DECAPSULATED BRINESHRIMP EGGS
You can get decapsulated brineshrimp eggs and these don’t rot in the water. Decapsulated eggs have had the shell removed and you can either hatch them out normally in salt water, or feed the eggs directly to the fish.
If you want to decapuslate your own brineshrimp eggs you can do it quite easily. You add some dry eggs to a bottle or container of fresh water, and add some bleach or granular chlorine. You swirl this solution around until the brown eggs go orange. The bleach dissolves the brown egg shell leaving behind the orange egg. At which point you gently pour the orange eggs into a fine mesh net and rinse under some tap water. After a few minutes rinsing you put them in a container of freshwater and add a double dose of dechlorinator and swirl around for a couple more minutes. Then one more rinse under the tap before adding the eggs to some salt water to hatch.
This takes a bit of practice and if you leave the eggs in bleach for too long you kill them. If you don't leave the eggs in the bleach for long enough you have white egg shells in the hatching container.
You can use different concentrations of bleach and find one that works for you. Stronger bleach solutions will dissolve the egg shell faster so you have to watch the eggs for the changing colour.
MICROWORMS
Microworms can be cultured in instant porridge. Get a small plastic container and spread a thin layer of oatmeal across the bottom. Add enough tap water to just cover the oatmeal and then put it in the microwave for a couple of minutes. After a minute in the microwave you remove the container and stir it up before putting it back in the microwave for another minute or so. Remove the oatmeal and mix it again before spreading it out in several small plastic containers (1-2 litre icecream containers work well for this).
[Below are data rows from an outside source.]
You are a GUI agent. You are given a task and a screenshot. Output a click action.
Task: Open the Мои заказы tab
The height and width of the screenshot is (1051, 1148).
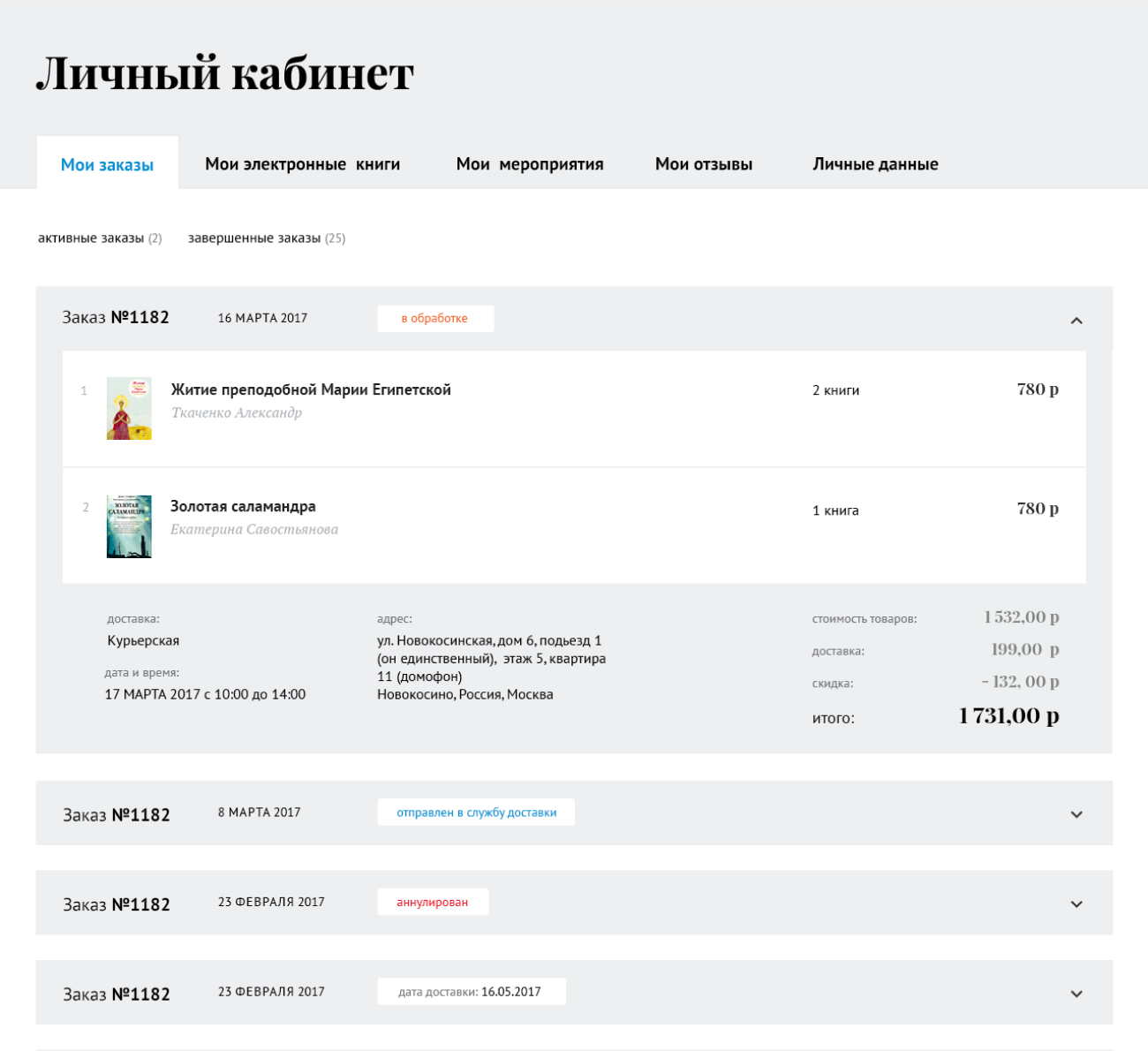tap(107, 164)
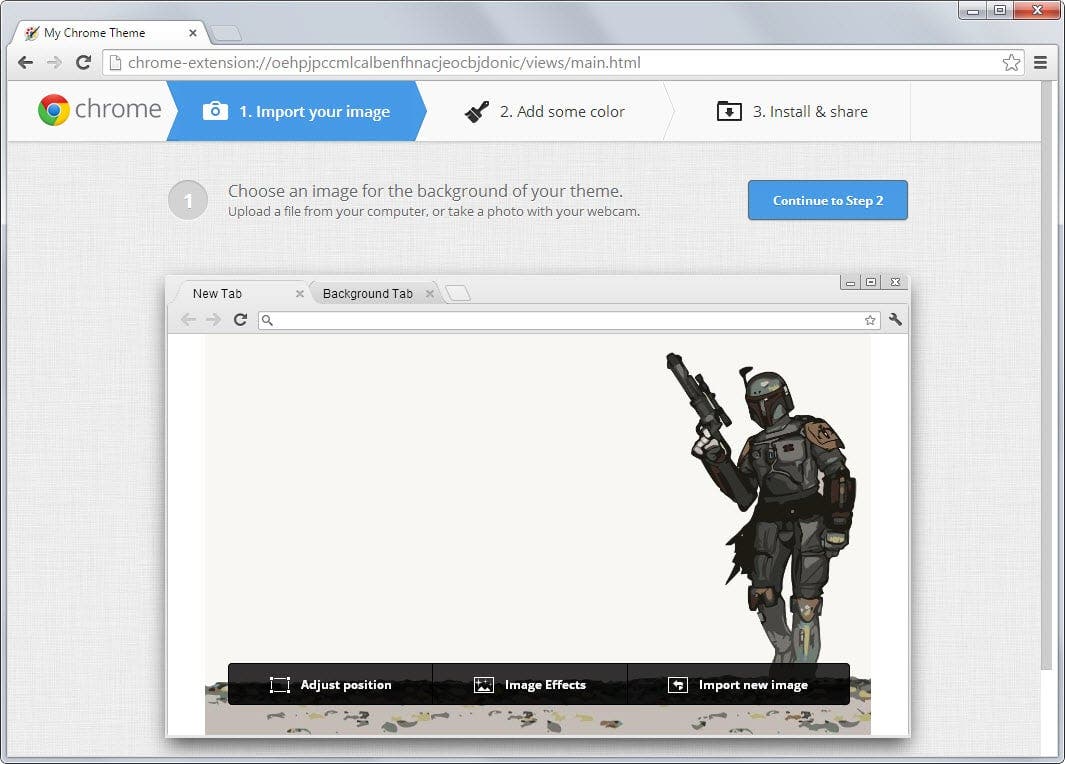Click the browser back arrow
Viewport: 1065px width, 764px height.
coord(26,62)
You have a 5-6mm (1/4 inch) layer of oatmeal on the bottom of each container and let it cool, this only takes a few minutes. Then you add a teaspoon of microworms (from a starter culture bought online or at pet shops) to each container of oatmeal and put the lid on it. Allow the culture to grow for a week and the worms will spread over the oatmeal and grow up the sides of the container. Use your finger to carefully wipe some of the worms off the side of the container and wiggle your finger about in the fry rearing tank. The worms are tiny and wash off in the water and the fry eat them.
You can add more than a teaspoon of worms to each culture if you have access to a lot of worms but a teaspoon is the minimum you want to add. Drip the worms around the porridge/ oatmeal so they cover more of it faster.
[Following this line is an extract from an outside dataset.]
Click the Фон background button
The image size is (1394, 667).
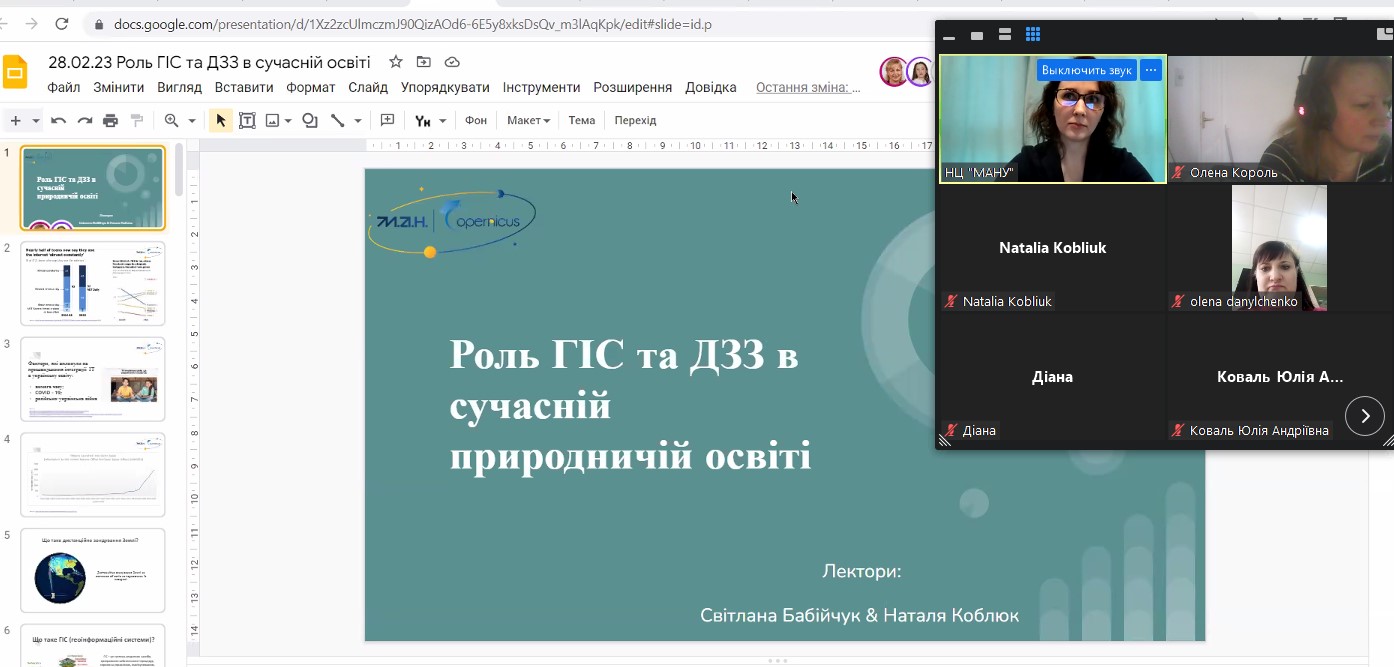pyautogui.click(x=476, y=121)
You can feed dry Baker's Yeast (available from any supermarket) to the worms to help give them a boost. Normally yeast is only added one time, a few days after a culture has been started. You can add yeast every few days but too much yeast can cause cultures to crash so I normally only add it one time or if a culture is doing well, I might add it once a week while the culture is doing well.
Have several cultures going and start new cultures each week. Keep cultures cool but not too cold, and avoid really hot weather. Normal room temperatures that suit people, are ideal for microworms.
If a culture does not have many worms, you sometimes get fungus growing over the oatmeal. You can take worms from this culture and use them to start a new culture before throwing the furry culture away. Wash the culture containers out in hot soapy water (dishwasher) between uses. Open the cultures up each day for a minute to let fresh air get into them. You do not need to have holes in the lid of the culture and insects will sometimes get into the cultures if you do have holes in the lid.
When cultures start to go off, the oatmeal worm mixtures starts to turn brown and then black and it smells unpleasant. Start new cultures before this happens and dispose of cultures that have gone black or dark brown.